The UHC cube helps break down the levers available for a country to address one or two vertices of the iron triangle, and consists of “population “on one axis, “services offered” on a second, and “percent of cost covered” on a third. In the Philippines, PhilHealth covers 92% of the population, and until recently, PhilHealth covered all inpatient procedures. They would, for example, cover wart removal, but not outpatient care, including routine checks like blood pressure. At one point a transplant surgeon headed the agency. Renal transplants were subsequently covered under PhilHealth, diabetes screenings were not, even though diabetes is usually what causes the end stage renal failure that necessitates the transplant.

A team at EpiMetrics (https://www.epimetrics.com.ph/) led by Dr. John Wong performed pareto analysis using the Institute for Health Metrics and Evaluation’s Global Burden of Disease Study to stratify and prioritize the most pressing needs for PhilHealth to address. Such prioritization had never taken place, and while PhilHealth is still working to implement changes to reimbursement procedure to leverage the analysis’ findings, it marked a significant step forward in addressing inefficiencies in delivering efficacious universal care, a step powered by data.
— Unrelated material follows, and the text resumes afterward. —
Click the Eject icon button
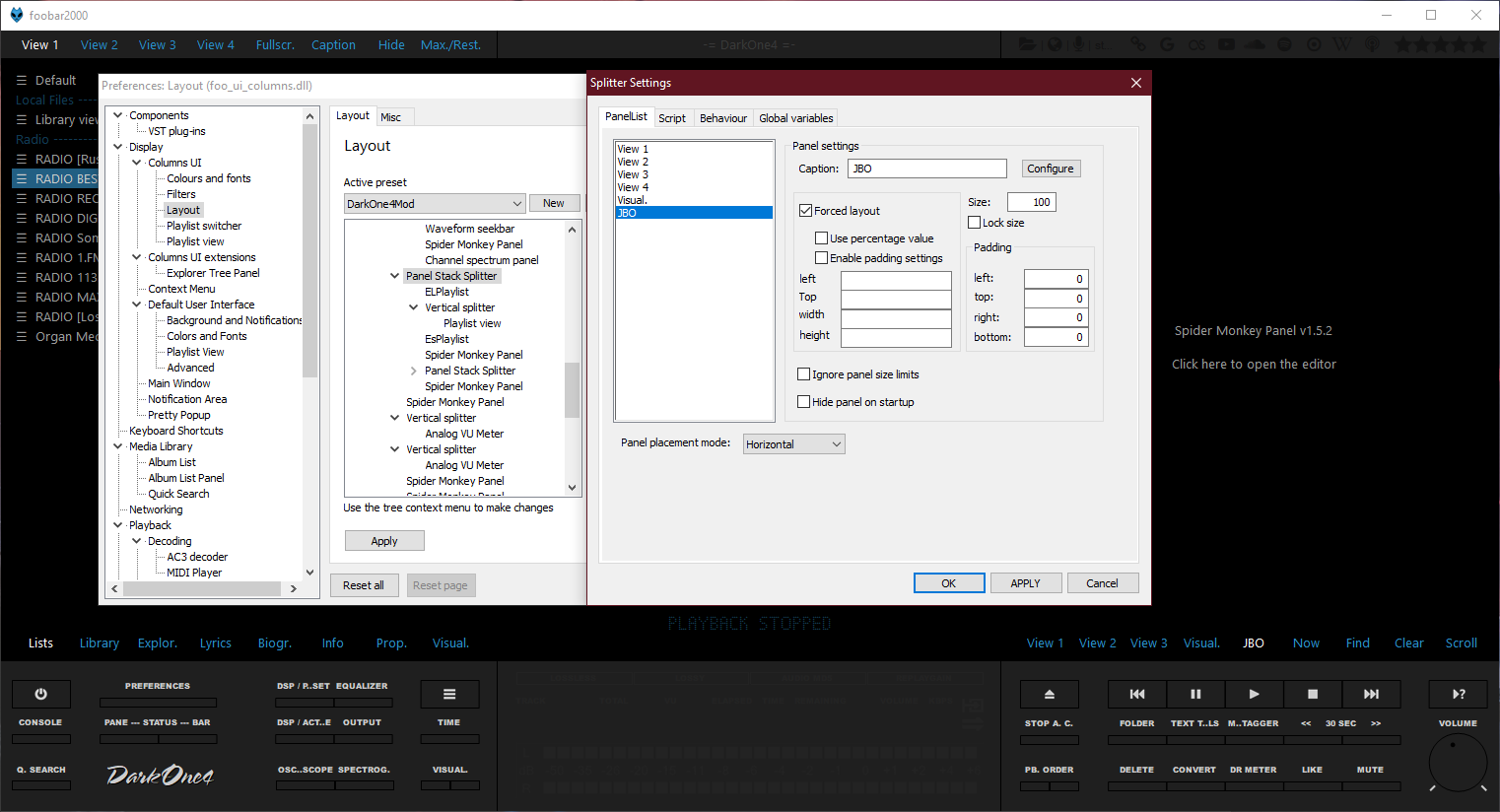This screenshot has height=812, width=1500. [x=1049, y=694]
Through their research they discovered that
- 40 diseases account for 80% of the burden
- 10 account for 40% of the burden
- Non-communicable diseases will account for the majority of the incident burden in 2040
Fraud detection:
Until recently, fraud detection meant randomly checking paper files by hand, and in a country known for its corruption (117th out of 190 countries in the World Bank’s doing business index), the agency responsible for financing its healthcare is no different. Outside of its own internal corruption, PhilHealth loses billions of Pesos each year ($1 USD ~ 50 Pesos) to fraudulent claims made by physicians, physicians who overprescribe and perform tests that patients do not need. As one healthcare entrepreneur in the Philippines put it, “Doctors are like politicians, but instead of stealing money they steal lifespan.” A parody of PHIC (Philippines Health Insurance Corporation, another name for PhilHealth) satirizes the common methods of claims fraud
- Pneumonia: If a patient comes in with Pharyngitis, they will admit the patient with “pneumonia”.
- Hemodialysis: If a patient requires peritoneal dialysis (PD), they will bill for hemodialysis (HD) (both perform the action of the kidneys, not only is HD more expensive, but is also more excessive for a patient who only requires PD).
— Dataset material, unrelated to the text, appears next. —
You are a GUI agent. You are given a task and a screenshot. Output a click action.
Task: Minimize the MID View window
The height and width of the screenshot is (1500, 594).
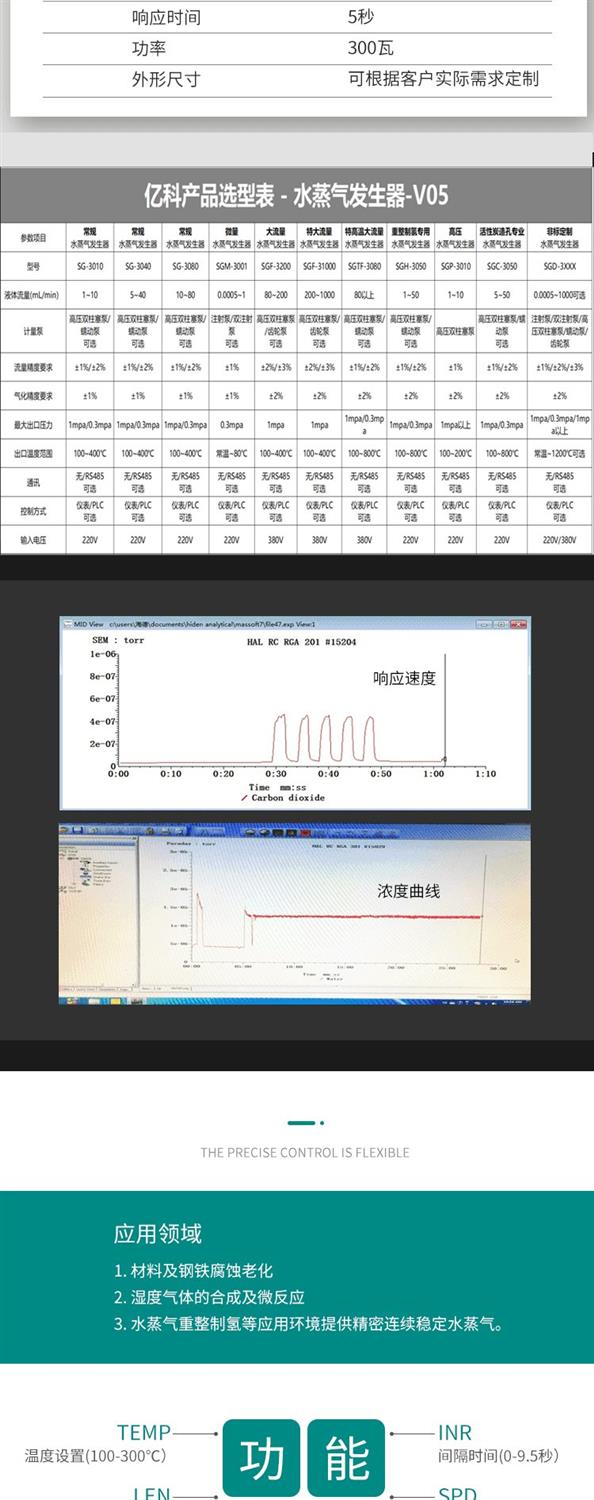click(484, 624)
- Influenza: If the patient comes in with a common cold, a few days later the physician will submit a claim for influenza
- Cataracts: Filipino doctors have been known to send “agents” to find patients in rural areas with eye problems just so they can perform cataract surgery on them
Several years ago the Philippine senate summoned PhilHealth to explain the reasons behind their fiscal deficits (PhilHealth ran a 4 billion peso deficit in 2017, an almost 200 percent increase from the previous year). Enter Epimetrics yet again. This time, they had partnered with Philippine run artificial intelligence company Thinking Machine (https://thinkingmachin.es/). Because of challenges in data governance in the Philippines, they were not able to use true machine learning, but were able to use more basic data analytics to identify outliers. As a result, this gave PhilHealth’s auditing team a more strategic and informed approach than randomly checking claims.
As my next post will detail, corruption and poor data governance have severely hampered efforts in effectively using data for universal care, but Dr. Wong’s work in the Philippines reveals a powerful tool at the disposal of countries looking to make steps toward universal care.